For this new utility, we propose a new parameter to the existing logger that developers can use to specify which observability provider they would like to receive their logs. The below code snippet is a rudimentary look at how this utility can be used and how it will function. Out of the box, we will support DataDog and a few other providers (TBD).

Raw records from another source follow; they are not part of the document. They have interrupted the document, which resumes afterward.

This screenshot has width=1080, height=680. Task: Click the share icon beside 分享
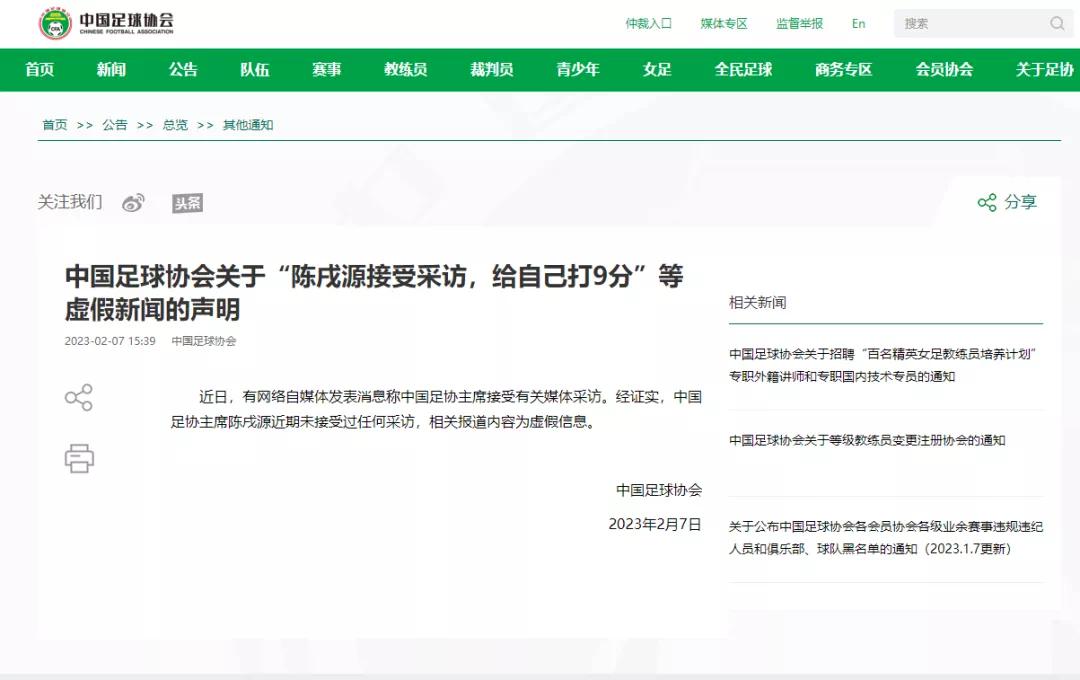(x=987, y=203)
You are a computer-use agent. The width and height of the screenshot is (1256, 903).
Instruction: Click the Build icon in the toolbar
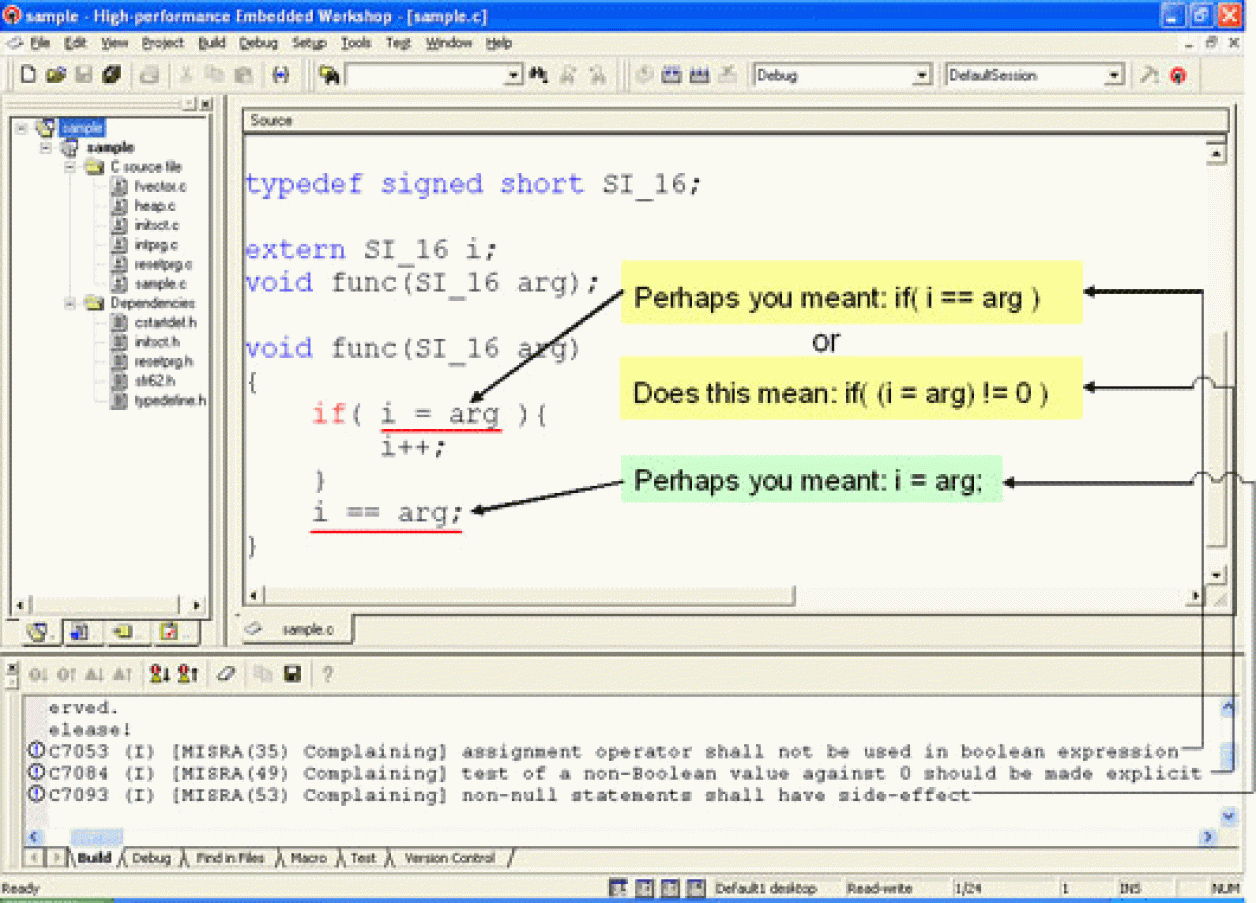(x=672, y=75)
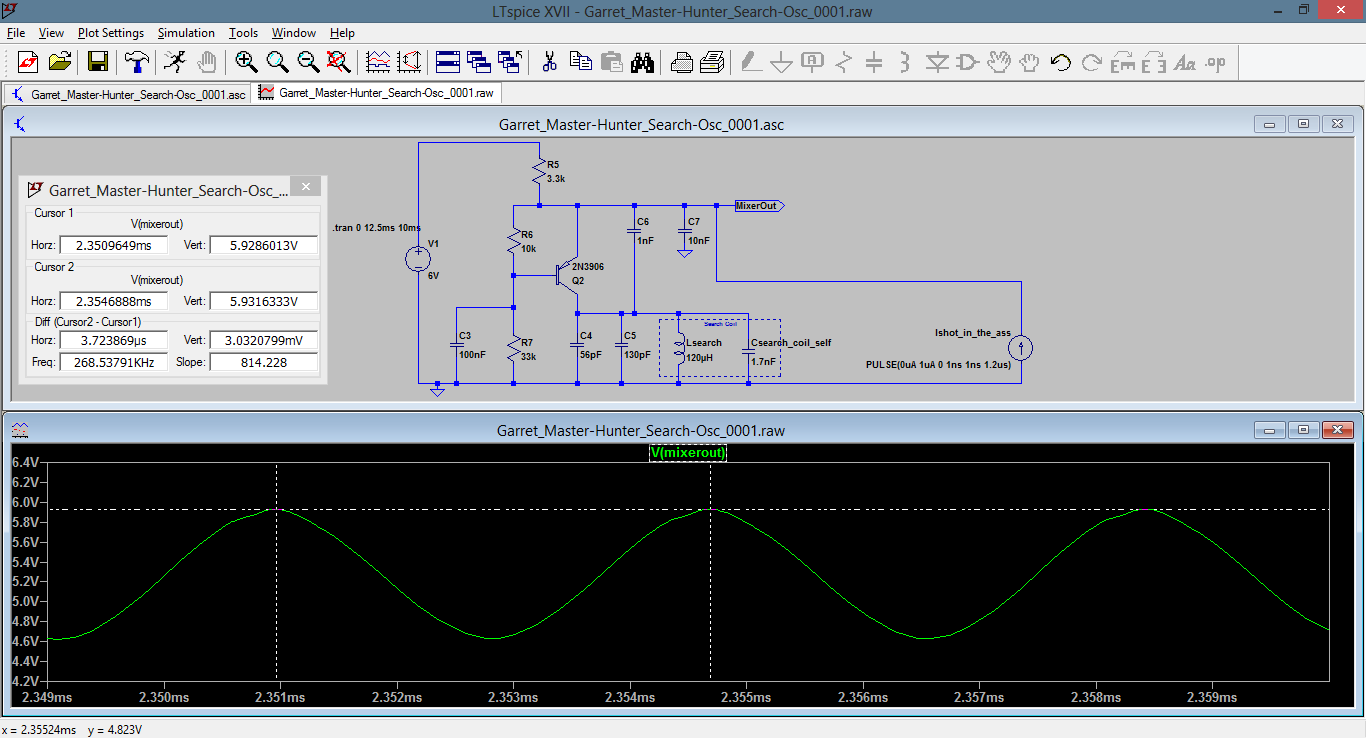Screen dimensions: 1366x740
Task: Close the cursor readout dialog
Action: (306, 187)
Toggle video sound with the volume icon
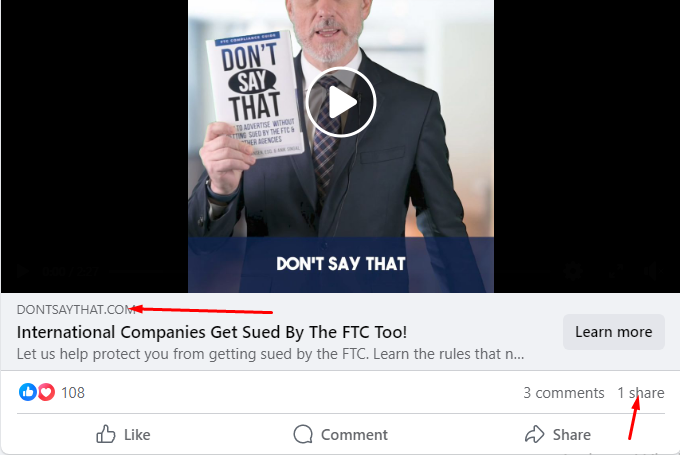Image resolution: width=680 pixels, height=455 pixels. pos(653,271)
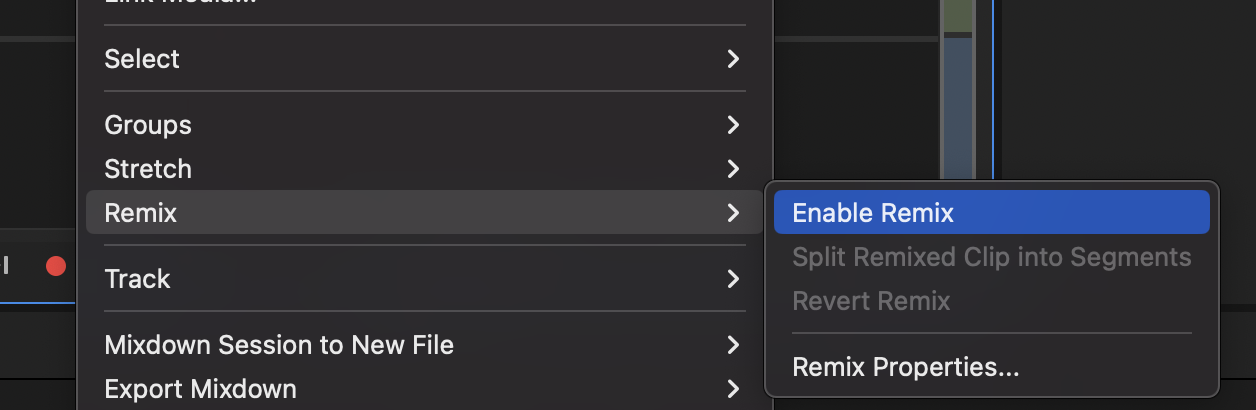Expand the chevron arrow beside Select
1256x410 pixels.
(733, 59)
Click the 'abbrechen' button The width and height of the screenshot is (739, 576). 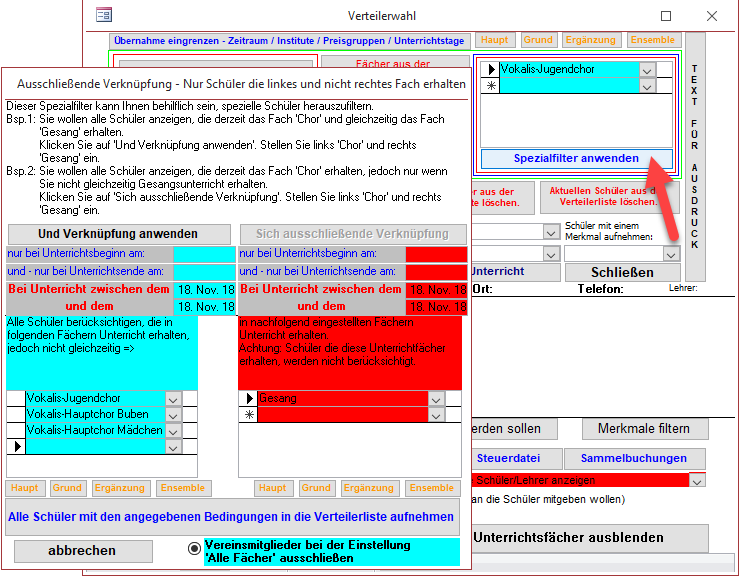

from aws_lambda_powertools import Logger
from aws_lambda_powertools.logging.providers import DatadogLogFormatter
    
logger = Logger(service="payment", logger_formatter=DatadogLogFormatter())
logger.info("hello")

Output

{
     "datetime": "2021-11-22 15:32:02,145", 
     "level": "INFO", 
     "message": "Request from Alice received",
     "requestId": "9b1deb4d-3b7d-4bad"
}

Custom logger usage

If the customer would like to use another observability provider, or define their own logger functions, we will define an interface that the customer can implement and pass in to the Logger class.

Out of scope

Sending logs from Powertools to the customer's desired observability platform will not be in the scope of this project. The implementation should only support modifying the output of the Logger so that the customer can push them to their platform of choice using the Lambda Handler.

Potential challenges

We need to determine which platforms we want to support out-of-the-box (apart from Datadog).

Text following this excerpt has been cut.